My actual favourite moment does still have a dreamlike quality to it. Sometimes I can’t believe that I was actually there given that it’s such a significant cultural and historic moment in Australian sport. I was at the 2000 Olympics in Sydney and I witnessed Cathy Freeman’s 400m gold medal. Even when I write this, I still pinch myself.
So, how did I come to be at the Olympic Stadium on that fateful night? Well, I wish there was a better story, but it was actually quite innocuous. My dad’s work had a couple of tickets left over that they literally could not give away. Dad asked me if I wanted them, I said yes and that is pretty much the extent of it. Back then, I was a poor uni student, so purchasing tickets to the Olympics hadn’t really been on my radar. As a lifelong sport-lover I snapped them up with gusto. I mean, attending an Olympic Games was a once in a lifetime opportunity right?
All I knew was that the tickets would be for a day and night session at the athletics. Once I had them in my hand, the next task was to look up the schedule. Mind you, back then it wasn’t as easy as pulling out your phone. I had to log into the one computer in the house, using the dial up internet, to check the Olympics website.
Monday 25 September were the dates printed across the tickets and low and behold, the text staring back at me on the flickering computer monitor stated ‘Women’s 400m Final’. You know those moments where you check yourself? When you can’t really believe what you’re seeing and you do a triple-take. When you sit there and wonder if a mistake has been made or a prank has been pulled? Yep, this was one of those moments. I remember in the following days I called my Dad just to make sure the tickets had genuinely been left-over. He assured me they were. Go figure.
Fast forward to September and Mum and I made the trip to Sydney. (Mum is entirely responsible for my obsession with sport, so there was no one else I wanted to share this with more). We packed a day pack and travelled all the way out to Western Sydney to the Olympic Stadium. I’m not sure if any of you have been to an international athletics meet before, but there is A LOT going on. Field events are happening in between and sometimes during the track events. Officials dart in and set-up hurdles while a section of the crowd is getting behind the triple jump – you get the gist.
The day session is typically made up of race heats and early knock-out rounds of field events. I remember being just so overawed with the scale of the event and the fact that there was always something to watch. It also became clear to me that the size of the event and the level of organisation involved is one of the many reasons why the Olympics is the pinnacle of international sport. I don’t want to dismiss or discount any of the athletes who competed that day, but in truth, it was just building anticipation for the night ahead.

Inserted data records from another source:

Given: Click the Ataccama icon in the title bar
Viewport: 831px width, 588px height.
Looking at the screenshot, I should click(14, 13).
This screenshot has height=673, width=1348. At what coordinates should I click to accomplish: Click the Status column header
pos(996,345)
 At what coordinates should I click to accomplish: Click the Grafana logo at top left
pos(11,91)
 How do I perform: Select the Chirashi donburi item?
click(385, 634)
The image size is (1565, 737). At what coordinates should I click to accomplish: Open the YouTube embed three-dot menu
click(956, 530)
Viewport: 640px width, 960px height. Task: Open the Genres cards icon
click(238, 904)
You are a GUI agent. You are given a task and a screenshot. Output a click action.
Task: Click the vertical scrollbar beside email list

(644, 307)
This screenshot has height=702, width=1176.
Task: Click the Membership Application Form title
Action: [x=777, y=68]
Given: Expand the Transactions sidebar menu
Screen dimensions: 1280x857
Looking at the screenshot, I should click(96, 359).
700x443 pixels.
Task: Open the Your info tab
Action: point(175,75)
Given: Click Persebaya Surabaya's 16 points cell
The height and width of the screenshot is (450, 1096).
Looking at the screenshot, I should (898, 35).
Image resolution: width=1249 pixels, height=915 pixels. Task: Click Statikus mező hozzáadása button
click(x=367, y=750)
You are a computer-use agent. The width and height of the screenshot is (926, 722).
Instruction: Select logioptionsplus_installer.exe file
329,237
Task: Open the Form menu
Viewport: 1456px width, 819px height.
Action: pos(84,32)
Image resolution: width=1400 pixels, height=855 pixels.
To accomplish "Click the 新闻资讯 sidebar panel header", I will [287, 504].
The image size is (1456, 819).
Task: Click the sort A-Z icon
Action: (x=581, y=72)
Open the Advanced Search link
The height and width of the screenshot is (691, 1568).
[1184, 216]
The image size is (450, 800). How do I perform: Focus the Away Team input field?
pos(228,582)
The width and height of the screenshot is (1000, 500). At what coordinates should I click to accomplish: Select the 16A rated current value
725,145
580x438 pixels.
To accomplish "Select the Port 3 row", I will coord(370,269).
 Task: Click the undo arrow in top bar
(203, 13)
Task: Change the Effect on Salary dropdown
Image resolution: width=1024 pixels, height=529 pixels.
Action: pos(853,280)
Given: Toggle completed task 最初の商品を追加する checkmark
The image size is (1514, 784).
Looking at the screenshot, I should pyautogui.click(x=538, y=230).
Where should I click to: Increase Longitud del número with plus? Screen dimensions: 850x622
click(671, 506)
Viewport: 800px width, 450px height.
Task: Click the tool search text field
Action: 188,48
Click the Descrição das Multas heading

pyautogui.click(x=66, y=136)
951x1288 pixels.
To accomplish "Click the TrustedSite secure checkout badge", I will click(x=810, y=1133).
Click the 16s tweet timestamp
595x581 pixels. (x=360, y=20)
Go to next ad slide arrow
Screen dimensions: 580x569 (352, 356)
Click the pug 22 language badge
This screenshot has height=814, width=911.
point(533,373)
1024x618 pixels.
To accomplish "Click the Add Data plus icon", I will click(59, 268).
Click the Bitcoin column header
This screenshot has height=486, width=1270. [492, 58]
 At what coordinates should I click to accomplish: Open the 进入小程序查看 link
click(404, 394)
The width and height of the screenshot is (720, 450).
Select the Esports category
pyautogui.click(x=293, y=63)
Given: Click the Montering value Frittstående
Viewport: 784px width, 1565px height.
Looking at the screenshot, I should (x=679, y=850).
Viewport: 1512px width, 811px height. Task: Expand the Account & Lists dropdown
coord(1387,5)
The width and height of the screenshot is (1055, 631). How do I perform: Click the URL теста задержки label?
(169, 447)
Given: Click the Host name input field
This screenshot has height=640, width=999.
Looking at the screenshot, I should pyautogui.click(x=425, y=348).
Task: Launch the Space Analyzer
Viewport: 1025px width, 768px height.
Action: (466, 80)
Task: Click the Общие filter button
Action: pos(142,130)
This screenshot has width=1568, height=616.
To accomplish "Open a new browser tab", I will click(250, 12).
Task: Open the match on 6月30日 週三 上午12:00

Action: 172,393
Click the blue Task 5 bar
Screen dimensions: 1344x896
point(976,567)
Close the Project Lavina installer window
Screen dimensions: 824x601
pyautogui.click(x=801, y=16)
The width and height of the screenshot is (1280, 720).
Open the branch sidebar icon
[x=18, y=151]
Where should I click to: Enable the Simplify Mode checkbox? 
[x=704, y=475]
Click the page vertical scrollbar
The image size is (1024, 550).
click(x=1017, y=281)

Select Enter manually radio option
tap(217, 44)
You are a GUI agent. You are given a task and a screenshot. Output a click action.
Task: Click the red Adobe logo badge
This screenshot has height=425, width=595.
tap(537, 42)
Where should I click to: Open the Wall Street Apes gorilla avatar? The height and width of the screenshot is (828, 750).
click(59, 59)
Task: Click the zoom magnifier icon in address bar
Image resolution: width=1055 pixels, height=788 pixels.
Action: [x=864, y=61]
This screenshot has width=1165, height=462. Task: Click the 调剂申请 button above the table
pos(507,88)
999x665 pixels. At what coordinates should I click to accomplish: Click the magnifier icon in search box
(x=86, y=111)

As day turned to night, the stadium, which was mostly full during the day, was packed to the rafters by the evening. I’ve been part of some very big crowds at the MCG including a number of finals and grand finals where the noise is deafening. They all pale into insignificance compared to the atmosphere and volume in the Olympic Stadium that night.
Mum and I were sitting on the ground level on what was the back straight for the 400m final. It sounds so cliched, but it felt like the air was buzzing with anticipation and nervous energy.
The athletes filed out onto the track and when the loud speaker announced Cathy’s name the roar was enormous. It was clear almost every single of the 100,000 people in the stadium that night were behind her. No pressure, Cathy!
As they took their starting positions, a hush fell over the crowd. With the crack of the starter’s pistol everyone erupted. Even at that moment it was louder than any crowd I’d been part of before. By the time the runners were rounding the first bend I noticed the crowd was rising to its feet. What I remember next is what I can only describe as a wall of sound that accompanied the athletes around the track. What I thought was loud as the race began, just became louder and louder and louder as the runners approached our section of the stadium. By the time they flashed past us, the sound surged in unison.
As they came around to the home straight, Cathy made her move and when she crossed the finish line, well, there was outright pandemonium. Even almost 20 years later, my memories of being there and the feel of the atmosphere are still so clear. I often think about the burden of expectation Cathy Freeman must have carried that night and what discipline it must have taken to not let it weigh her down. But I also like to think that the 100,000 people in the stadium and the millions watching at home played a small role in spurring her on.
Whatever the case, my recollection barely does Cathy’s performance justice, I’m just eternally grateful that I was there to witness it.
Bruce McAvaney said it best:
“This is a famous victory. A magnificent performance. What a legend. What a champion.”